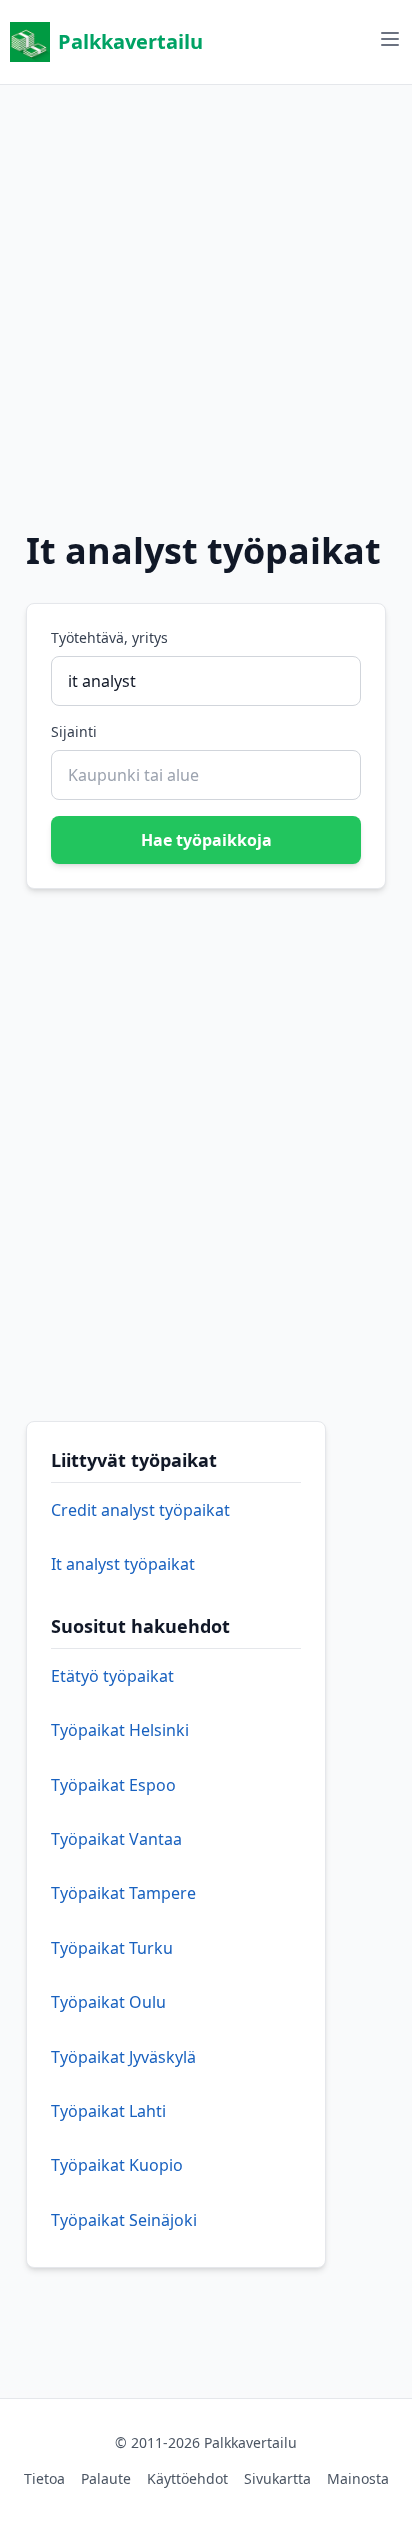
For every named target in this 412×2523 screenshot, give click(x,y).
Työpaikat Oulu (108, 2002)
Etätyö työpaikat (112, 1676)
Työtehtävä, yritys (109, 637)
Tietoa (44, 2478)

........

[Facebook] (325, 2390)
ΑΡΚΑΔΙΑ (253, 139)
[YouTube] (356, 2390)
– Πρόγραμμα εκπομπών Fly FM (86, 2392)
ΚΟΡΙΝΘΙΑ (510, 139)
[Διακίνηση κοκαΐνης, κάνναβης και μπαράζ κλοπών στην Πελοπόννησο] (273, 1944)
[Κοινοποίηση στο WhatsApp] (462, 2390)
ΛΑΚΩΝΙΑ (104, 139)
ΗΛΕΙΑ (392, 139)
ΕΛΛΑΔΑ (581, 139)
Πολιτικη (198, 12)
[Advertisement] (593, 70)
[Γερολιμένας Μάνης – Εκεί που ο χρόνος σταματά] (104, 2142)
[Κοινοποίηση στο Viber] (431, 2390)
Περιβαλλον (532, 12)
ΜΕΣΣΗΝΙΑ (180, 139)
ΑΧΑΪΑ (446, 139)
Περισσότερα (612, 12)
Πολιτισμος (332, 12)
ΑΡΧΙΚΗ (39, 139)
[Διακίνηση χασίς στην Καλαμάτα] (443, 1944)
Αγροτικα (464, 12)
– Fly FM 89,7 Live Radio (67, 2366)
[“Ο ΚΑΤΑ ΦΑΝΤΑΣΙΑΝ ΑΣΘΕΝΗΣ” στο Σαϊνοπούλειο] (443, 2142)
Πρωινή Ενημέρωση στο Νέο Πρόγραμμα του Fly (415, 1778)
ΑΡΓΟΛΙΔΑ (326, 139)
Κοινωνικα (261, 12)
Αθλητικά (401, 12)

........

• _TASK INSTRUCTIONS_
Working from the material above, restate word for word the lines between the line with "ΑΡΧΙΚΗ (39, 139)" and the line with "Αθλητικά (401, 12)", both included, and only those.

• _RESPONSE TO THE EXERCISE_
ΑΡΧΙΚΗ (39, 139)
[Διακίνηση χασίς στην Καλαμάτα] (443, 1944)
Αγροτικα (464, 12)
– Fly FM 89,7 Live Radio (67, 2366)
[“Ο ΚΑΤΑ ΦΑΝΤΑΣΙΑΝ ΑΣΘΕΝΗΣ” στο Σαϊνοπούλειο] (443, 2142)
Πρωινή Ενημέρωση στο Νέο Πρόγραμμα του Fly (415, 1778)
ΑΡΓΟΛΙΔΑ (326, 139)
Κοινωνικα (261, 12)
Αθλητικά (401, 12)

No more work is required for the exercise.